[Saved entries]
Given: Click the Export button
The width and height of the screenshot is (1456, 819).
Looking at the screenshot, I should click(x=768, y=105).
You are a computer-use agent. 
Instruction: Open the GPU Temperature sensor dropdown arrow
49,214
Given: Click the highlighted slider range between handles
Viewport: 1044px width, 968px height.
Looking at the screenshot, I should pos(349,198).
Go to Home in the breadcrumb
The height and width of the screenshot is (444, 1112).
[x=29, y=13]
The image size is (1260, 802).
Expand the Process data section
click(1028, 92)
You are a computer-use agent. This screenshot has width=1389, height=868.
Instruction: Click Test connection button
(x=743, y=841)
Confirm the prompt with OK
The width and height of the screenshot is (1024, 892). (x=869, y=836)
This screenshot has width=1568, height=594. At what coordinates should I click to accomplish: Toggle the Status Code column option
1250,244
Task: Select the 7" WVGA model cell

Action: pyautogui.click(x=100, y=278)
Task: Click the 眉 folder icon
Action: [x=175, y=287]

BRIEF => Each line from the one containing "Viewport: 1044px width, 968px height." through the last line of the entries above is to be returned exactly, and no others.

RESULT OF THIS TASK =>
Viewport: 1044px width, 968px height.
Looking at the screenshot, I should pos(349,198).
Go to Home in the breadcrumb
The height and width of the screenshot is (444, 1112).
[x=29, y=13]
The image size is (1260, 802).
Expand the Process data section
click(1028, 92)
You are a computer-use agent. This screenshot has width=1389, height=868.
Instruction: Click Test connection button
(x=743, y=841)
Confirm the prompt with OK
The width and height of the screenshot is (1024, 892). (x=869, y=836)
This screenshot has width=1568, height=594. At what coordinates should I click to accomplish: Toggle the Status Code column option
1250,244
Task: Select the 7" WVGA model cell

Action: pyautogui.click(x=100, y=278)
Task: Click the 眉 folder icon
Action: [x=175, y=287]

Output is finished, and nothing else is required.